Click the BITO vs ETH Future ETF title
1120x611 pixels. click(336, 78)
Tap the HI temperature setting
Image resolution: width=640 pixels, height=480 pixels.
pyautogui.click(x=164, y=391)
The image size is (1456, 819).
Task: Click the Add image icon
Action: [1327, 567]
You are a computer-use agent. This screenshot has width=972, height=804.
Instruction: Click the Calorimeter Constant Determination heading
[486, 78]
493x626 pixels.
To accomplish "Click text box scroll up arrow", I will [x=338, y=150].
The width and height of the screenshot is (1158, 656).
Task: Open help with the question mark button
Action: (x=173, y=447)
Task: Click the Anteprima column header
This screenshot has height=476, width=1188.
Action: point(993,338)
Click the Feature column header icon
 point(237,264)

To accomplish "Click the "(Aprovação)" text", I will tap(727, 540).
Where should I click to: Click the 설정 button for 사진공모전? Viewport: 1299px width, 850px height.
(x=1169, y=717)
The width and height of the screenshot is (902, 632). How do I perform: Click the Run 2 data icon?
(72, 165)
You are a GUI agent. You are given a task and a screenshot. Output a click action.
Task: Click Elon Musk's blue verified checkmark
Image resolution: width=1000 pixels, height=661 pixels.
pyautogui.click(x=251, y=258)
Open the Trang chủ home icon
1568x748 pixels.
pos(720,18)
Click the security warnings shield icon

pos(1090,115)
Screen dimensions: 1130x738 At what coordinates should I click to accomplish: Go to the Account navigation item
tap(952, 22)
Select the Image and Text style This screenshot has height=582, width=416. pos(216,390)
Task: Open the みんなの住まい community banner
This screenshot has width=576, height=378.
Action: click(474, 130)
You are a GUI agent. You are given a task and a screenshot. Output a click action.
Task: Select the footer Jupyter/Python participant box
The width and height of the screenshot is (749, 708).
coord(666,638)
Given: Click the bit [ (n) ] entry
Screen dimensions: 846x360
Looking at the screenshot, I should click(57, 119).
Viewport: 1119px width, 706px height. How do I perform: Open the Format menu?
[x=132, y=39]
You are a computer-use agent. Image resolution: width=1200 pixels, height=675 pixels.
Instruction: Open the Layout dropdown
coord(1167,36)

TASK TO COMPLETE ▸ The line above containing "This screenshot has height=476, width=1188.", the line containing "Select the Image", and every line between them are to be transcribed exactly; no other line is wanted.

PROBLEM SOLUTION ▸
This screenshot has height=476, width=1188.
Action: point(993,338)
Click the Feature column header icon
 point(237,264)

To accomplish "Click the "(Aprovação)" text", I will tap(727, 540).
Where should I click to: Click the 설정 button for 사진공모전? Viewport: 1299px width, 850px height.
(x=1169, y=717)
The width and height of the screenshot is (902, 632). How do I perform: Click the Run 2 data icon?
(72, 165)
You are a GUI agent. You are given a task and a screenshot. Output a click action.
Task: Click Elon Musk's blue verified checkmark
Image resolution: width=1000 pixels, height=661 pixels.
pyautogui.click(x=251, y=258)
Open the Trang chủ home icon
1568x748 pixels.
pos(720,18)
Click the security warnings shield icon

pos(1090,115)
Screen dimensions: 1130x738 At what coordinates should I click to accomplish: Go to the Account navigation item
tap(952, 22)
Select the Image and Text style This screenshot has height=582, width=416. pos(216,390)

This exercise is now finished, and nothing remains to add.